(Recorded data)
====
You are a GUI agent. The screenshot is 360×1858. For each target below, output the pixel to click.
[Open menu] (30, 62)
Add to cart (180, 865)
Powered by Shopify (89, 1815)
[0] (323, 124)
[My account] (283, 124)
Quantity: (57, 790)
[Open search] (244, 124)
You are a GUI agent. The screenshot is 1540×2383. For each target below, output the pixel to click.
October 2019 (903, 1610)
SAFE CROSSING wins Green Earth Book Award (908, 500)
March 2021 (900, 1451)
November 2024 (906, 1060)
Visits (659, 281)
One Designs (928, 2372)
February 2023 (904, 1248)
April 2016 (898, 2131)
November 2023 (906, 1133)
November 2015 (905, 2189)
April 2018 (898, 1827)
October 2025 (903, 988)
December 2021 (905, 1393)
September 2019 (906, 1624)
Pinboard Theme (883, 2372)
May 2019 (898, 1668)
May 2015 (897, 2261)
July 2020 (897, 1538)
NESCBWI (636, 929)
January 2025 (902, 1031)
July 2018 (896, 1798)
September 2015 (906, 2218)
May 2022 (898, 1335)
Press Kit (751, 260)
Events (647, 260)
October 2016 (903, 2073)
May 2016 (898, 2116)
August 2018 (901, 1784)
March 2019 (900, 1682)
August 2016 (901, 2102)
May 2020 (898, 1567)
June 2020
====
- **HOW TO COMPLETE THIS TASK**: Restating every entry above word for word is the whole task.

- **ANSWER TO THIS EXERCISE**:
You are a GUI agent. The screenshot is 360×1858. For each target below, output the pixel to click.
[Open menu] (30, 62)
Add to cart (180, 865)
Powered by Shopify (89, 1815)
[0] (323, 124)
[My account] (283, 124)
Quantity: (57, 790)
[Open search] (244, 124)
You are a GUI agent. The screenshot is 1540×2383. For each target below, output the pixel to click.
October 2019 (903, 1610)
SAFE CROSSING wins Green Earth Book Award (908, 500)
March 2021 (900, 1451)
November 2024 (906, 1060)
Visits (659, 281)
One Designs (928, 2372)
February 2023 (904, 1248)
April 2016 (898, 2131)
November 2023 (906, 1133)
November 2015 (905, 2189)
April 2018 (898, 1827)
October 2025 (903, 988)
December 2021 (905, 1393)
September 2019 (906, 1624)
Pinboard Theme (883, 2372)
May 2019 (898, 1668)
May 2015 (897, 2261)
July 2020 (897, 1538)
NESCBWI (636, 929)
January 2025 (902, 1031)
July 2018 (896, 1798)
September 2015 (906, 2218)
May 2022 (898, 1335)
Press Kit (751, 260)
Events (647, 260)
October 2016 (903, 2073)
May 2016 (898, 2116)
August 2018 (901, 1784)
March 2019 (900, 1682)
August 2016 (901, 2102)
May 2020 (898, 1567)
June 2020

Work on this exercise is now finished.